** Passage for review **

______________________________

Skip to content

What’s Happening to Americans’ Mental Health?

Awareness of Americans’ mental health has heightened in the past year – and for good reason.

In response to a survey by the American Psychological Association, adults experiencing prolonged stress linked to the pandemic said it seriously affected their mental and physical health. More than two-thirds of respondents reported that their sleep habits had been affected, and 23% reported drinking more alcohol to cope with their stress levels. 

Almost half of parents of teens shared that their child had shown signs of a new or worsening mental health condition.

But while the coronavirus pandemic has deepened the problem, mental health challenges are hardly new. For many people, for example, it doesn’t take a stressful event to cause depression or anxiety. More than 40 million adults live with an anxiety disorder. 

Likewise, millions more live with schizophrenia and dementia-related mental health conditions. These conditions inhibit the way people think and behave. They also affect emotions and alter one’s sense of self.

Mental Health Month

Mental Health Month, observed annually since 1949, offers an opportunity to highlight conditions like these and to consider how patients can access optimal mental health care.

One thing is certain: Each patient’s case is unique and warrants a tailored treatment regimen. Poor mental health can worsen a wide range of other illnesses and conditions. Taking a patient-centered approach to care, on the other hand, allows patients and clinicians to work together to best manage a mental health condition.

______________________________

** Provided material **
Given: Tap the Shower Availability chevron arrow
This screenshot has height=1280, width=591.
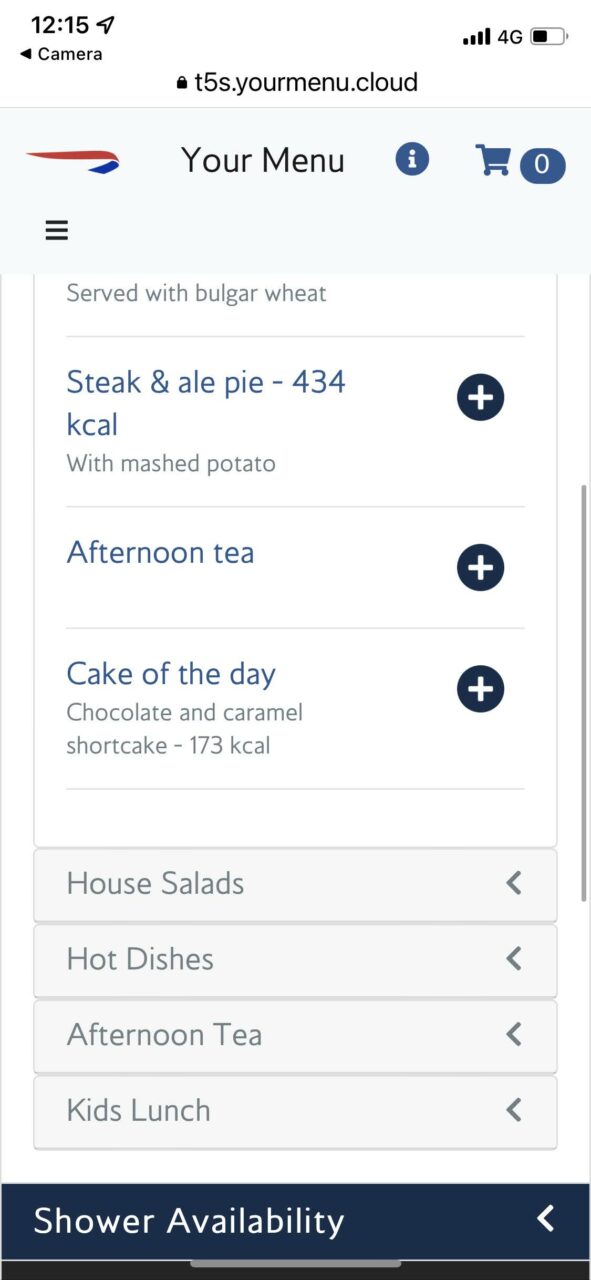Looking at the screenshot, I should pyautogui.click(x=545, y=1218).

______________________________

** Using the information **
- A) List every figure in the article on Americans' mental health that gives a share or count of people, together with what each figure describes.
- B) Continue the article on Americans' mental health, following on from its final sentence.

** Numbered responses **
- A)
- More than two-thirds of respondents reported that their sleep habits had been affected.
- 23% reported drinking more alcohol to cope with their stress levels.
- Almost half of parents of teens said their child had shown signs of a new or worsening mental health condition.
- More than 40 million adults live with an anxiety disorder.

- B)
While patients often start with their primary care provider, clinicians of all specialties have a vested interest in protecting and improving their patients’ mental health. Mental health care is often a team effort that involves several clinicians as well as the patient, whose input and involvement is essential for optimal outcomes.

Insurers and policymakers have important roles to play as well. Ensuring patients access to  medications and complementary treatments, without subjecting them to cost-focused practices such as prior authorization or step therapy, is critical for optimal treatment.

To get help initiating conversations about mental health, explore the 2021 Mental Health Month Toolkit from Mental Health America, in addition to their ongoing Tools 2 Thrive series. Mental Health Month is an important opportunity to prioritize awareness and optimal care for the millions of Americans who need treatment and support for mental health conditions.